Skateboarding is a sport I have always enjoyed much, but haven’t necessarily been very good at. I’m good at riding! But tricks are not so much in my ballpark. An ollie and a manual are the extend of what I can do in terms of tricks. To be honest; that’s fine by me. I’d like to be able to be a little better at riding ollie’s so I could more easily transfer over curbs and small gaps, so cruising is even more fun. But “real” tricks I don’t really care to do. However, when you consume skateboard media (either a movie, short clips on Instagram or a tutorial on YouTube) you quite quickly get sucked into this idea of: skateboarding = learning/doing new tricks. That the sport is based on challenging yourself is something I’m definitely behind. This is the main reason why I like doing it, particularly now I’m in my mid 30’s. Challenging the body, status quo (30’s is considered an old age to skate) and the mind (what is within my limits of capability?). These things inspire me and I find them important to my growth and aging over time.

This Sunday I got sucked into a mindset that was a little beyond the reasons why I like the practice the sport – I started to think I needed to learn more tricks to be able to enjoy skateboarding again.
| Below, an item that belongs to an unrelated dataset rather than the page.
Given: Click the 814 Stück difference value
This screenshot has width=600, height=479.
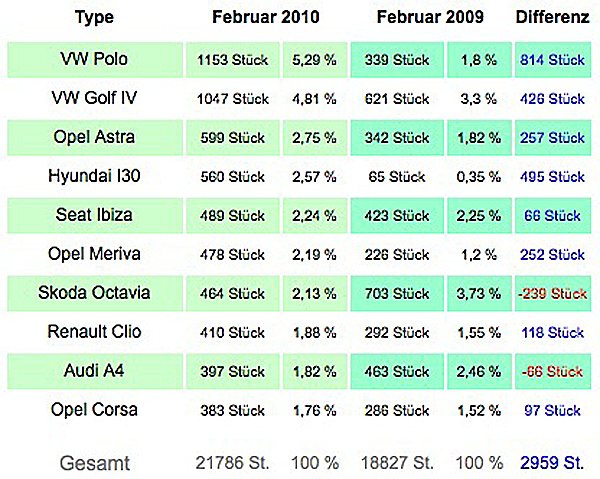Looking at the screenshot, I should (x=552, y=60).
A mindset that was brought on to me by the media I consumed, more than my own ambitions. I was practicing new tricks on a sunny Sunday. I heard from someone that the weather would be shit the coming 10 days (which, it hasn’t been… it’s still lovely spring weather). And, although already being tired of skateboarding for the past 1-1,5hr, I still went to practice some more pop-shuvits. Now I’ll be honest; part of me was also trying to show my cool to the people in the park… another BIG reason not to do things. Anyway; I tried the trick and sprained my ankle. It hurt, not too bad, but I was definitely done for the day (and week).

2 days later it’s still swollen and although it doesn’t hurt much, its definitely uncomfortable and making me limp slightly. What is for certain is that running and doing any sort of sports this week (and probably the next) is out of the window. It’s very disappointing but also has been humbling. It’s made me wonder why I do the things I do, and what are the things I get out of them (specifically in the realm of sports). I sport to be inspired, to relax and to remain or become stronger and healthier. I sport for longevity. This mindset has come to me once I became a father and to be honest (as you’r a father for live) won’t go away I think.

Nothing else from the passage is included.